The friends who sent me sympathy cards and gifts when I came out of the hospital turned away when I tried to tell them what was going on in my head. The rabbi who took such good care of me during my recovery was scared of me. To all my friends but one, I was a monster, even though I simply had an illness of the brain rather than the body.
My best friend who stuck by my side, my incredibly supportive family, and my amazing psychiatrist who I first met at the age of nine helped me find a way to survive. I spent what felt like forever working through exposure therapy to get me used to everyday stimuli that reminded me of the hospital and cognitive behavioral therapy (CBT) to help me get my thoughts back on track. It took me a full year to claw myself out of that deep depression and resume my ordinary life, and even now, I mourn for the happiness that was stolen from me in my junior year of college.

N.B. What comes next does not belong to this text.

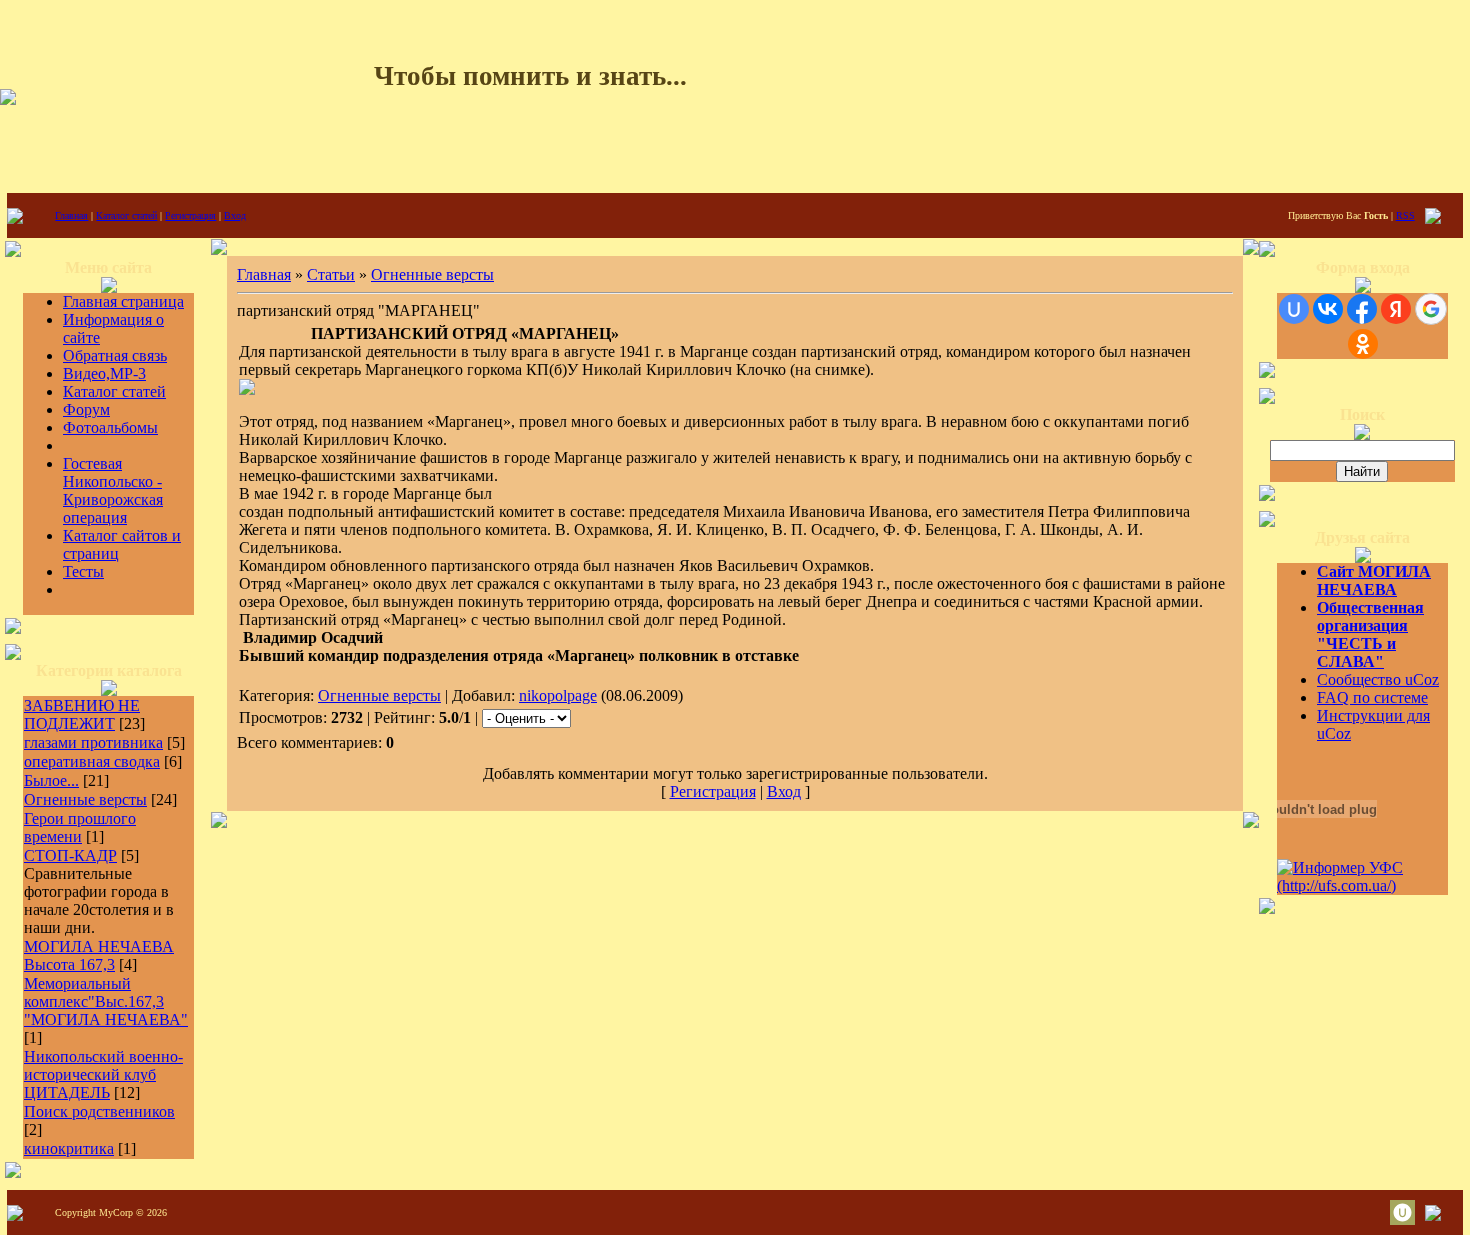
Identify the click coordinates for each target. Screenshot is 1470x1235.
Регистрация (190, 215)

Now, seven years after my blood clot, I’m recovered, physically and mentally. There are some parts of me that will never be back to the way they were before, but seeing that Facebook memory this week made me smile instead of shudder.
Know why? I forgot.
I saw the Facebook memory seven years and a day after my ordeal had started, and I hadn’t even thought of it on the actual anniversary of the day everything began. I forgot the anxiety that plagued me for years. I forgot the date and looked at it as just any other day, and once I realized the step I’d taken without even knowing it, I decided to celebrate.
Seven years after I spent a long night awake sobbing in a hospital bed, I found myself in my favorite Chicago restaurant with a new friend I’ve made since moving, trying a new food and also enjoying some wonderful deep dish pizza. We played Pokemon Go, opened packs of cards, and shared plenty of laughs. It was an incredible celebration of the week I’ve dubbed my “healthyversary.”
It can be hard to celebrate this week as a time of health, but I want to make a point of bringing extra joy into my life during the anniversary of the two fiercest fights for my life. I didn’t come out of these experiences believing that everything happens for a reason, and I will never whitewash the pain I had to endure to reach this point in my life. But celebrating the little things, even if it’s as simple as forgetting the date I could have died so many years ago, is a way to celebrate unexpected strength and how far I’ve come out of a terrifying situation. Maybe it’s a sign of even better things to come!
Ellie, a writer new to the Chicago area, was diagnosed with OCD at age 3. She hopes to educate others about her condition and end the stigma against mental illness.